• **WHAT THE EXERCISE ASKS**:
An exact copy is required of every line from the one with "Task: Open More filters" through the end of the data below, and the pictures must stay out of it.

• **RECORDS**:

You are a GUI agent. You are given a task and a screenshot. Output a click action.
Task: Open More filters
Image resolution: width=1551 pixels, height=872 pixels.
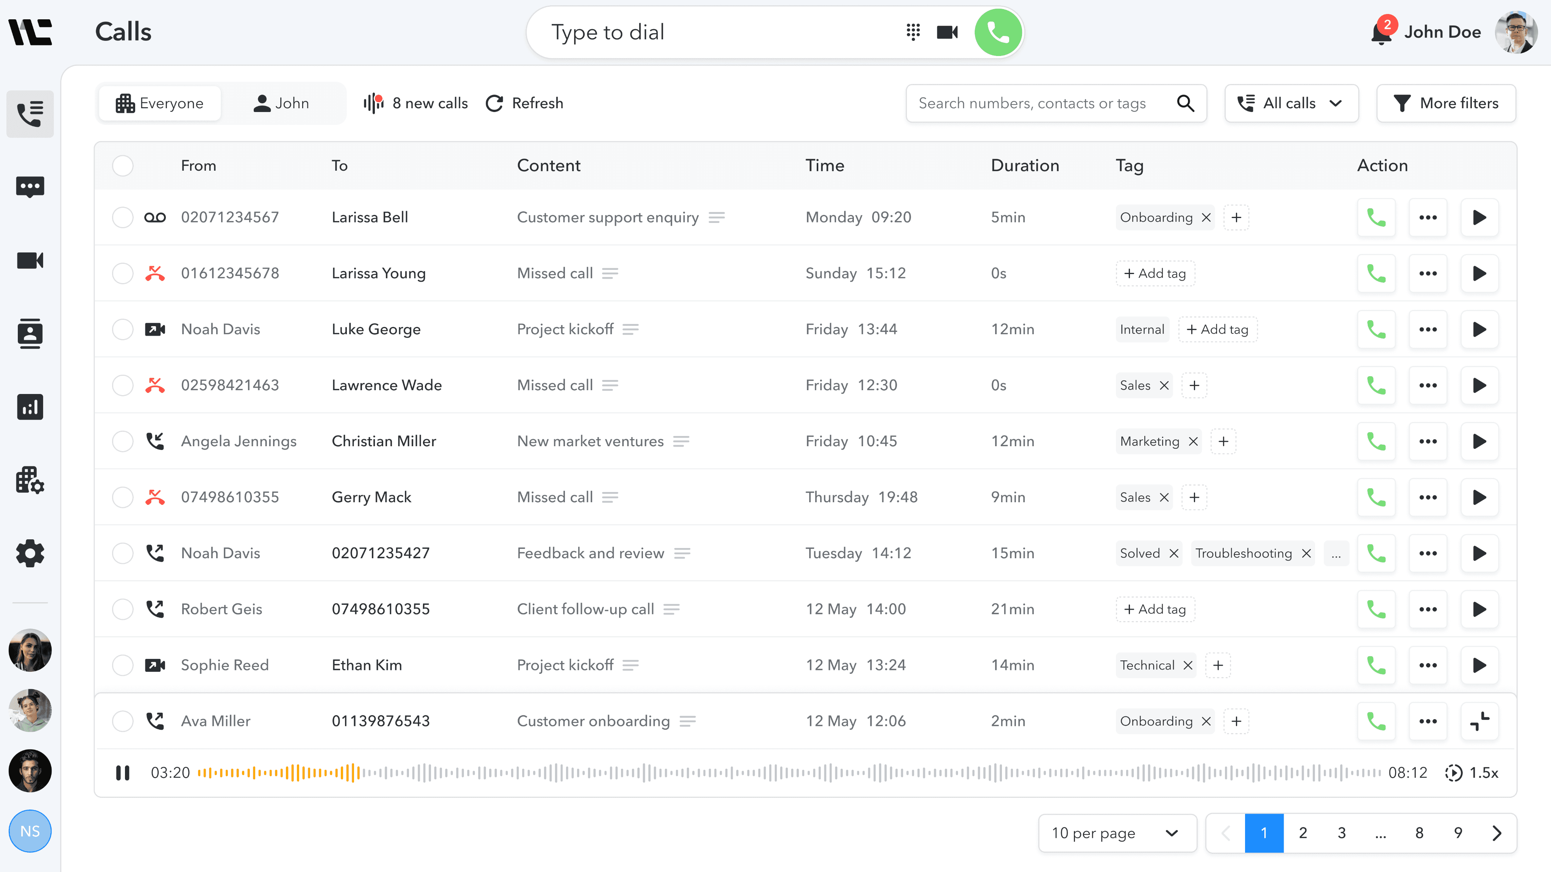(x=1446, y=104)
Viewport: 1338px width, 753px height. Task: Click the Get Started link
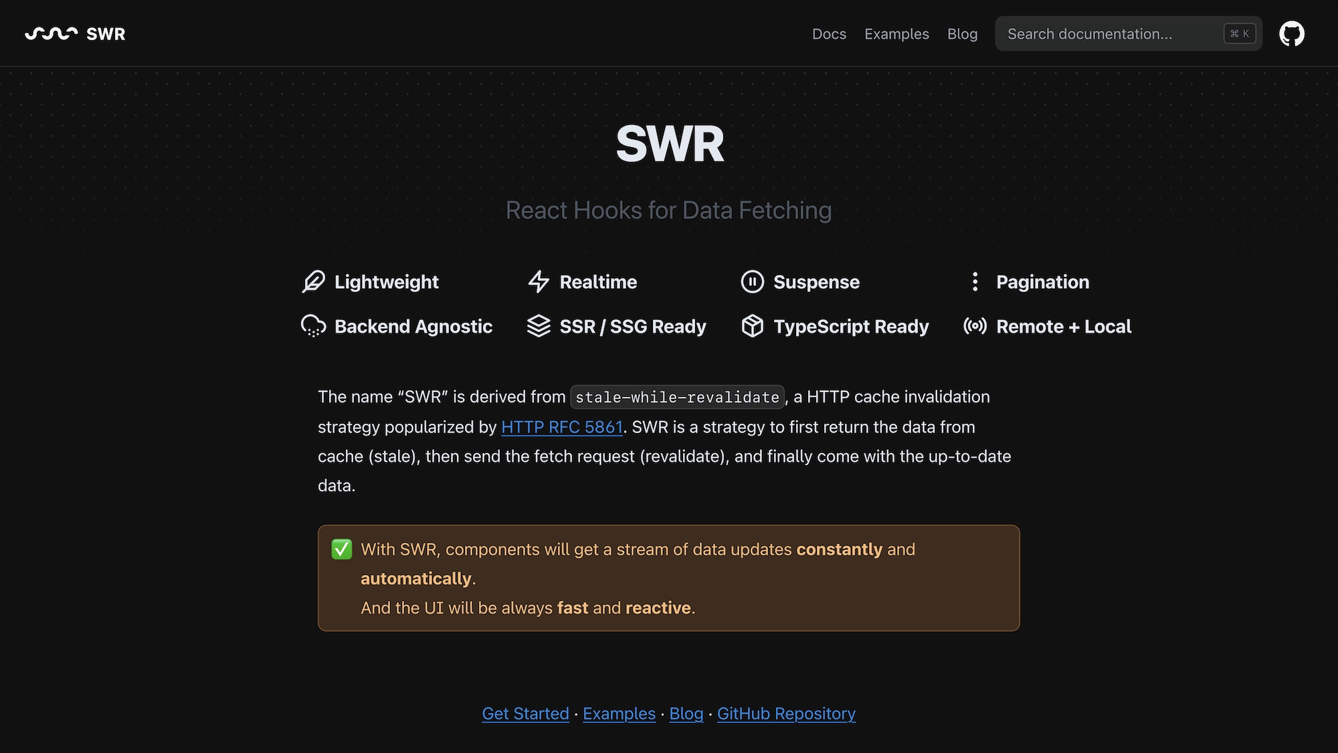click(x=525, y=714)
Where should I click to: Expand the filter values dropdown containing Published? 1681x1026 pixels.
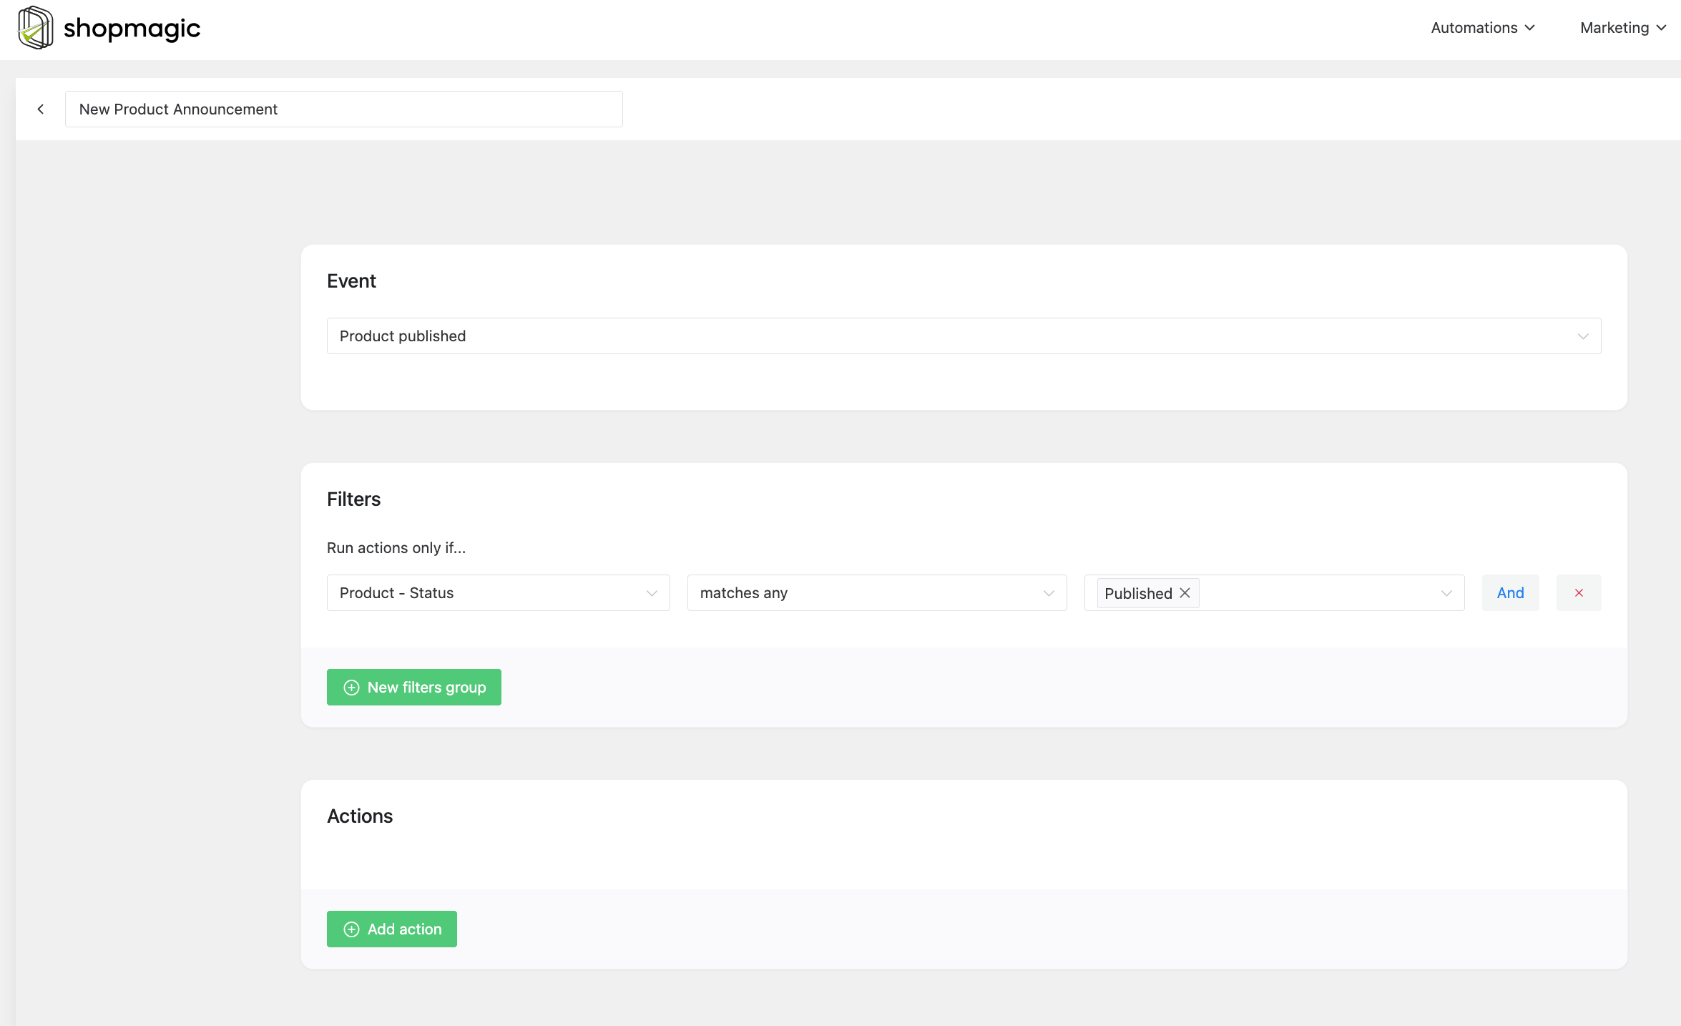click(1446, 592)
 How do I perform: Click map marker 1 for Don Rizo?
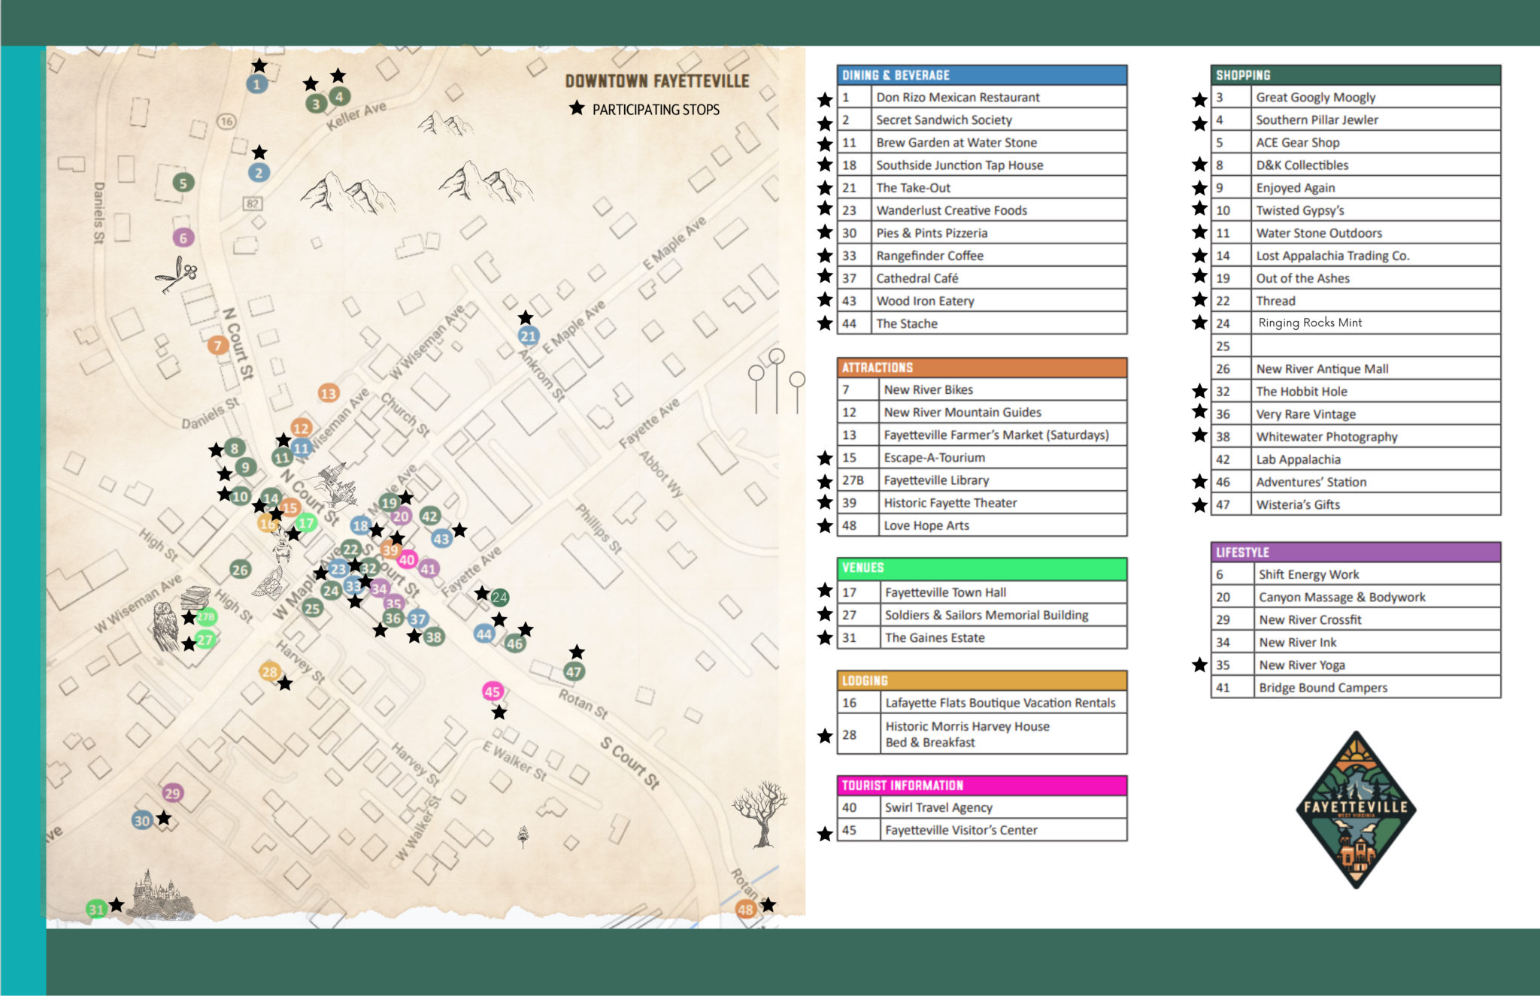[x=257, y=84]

• **YOUR SOLUTION**:
Task: Open More filters
Image resolution: width=1551 pixels, height=872 pixels.
(x=1446, y=104)
Viewport: 1338px width, 753px height. Task: Click the Get Started link
click(x=525, y=714)
Where should I click to: Expand the filter values dropdown containing Published? 1681x1026 pixels.
click(1446, 592)
 How do I perform: Click map marker 1 for Don Rizo?
[x=257, y=84]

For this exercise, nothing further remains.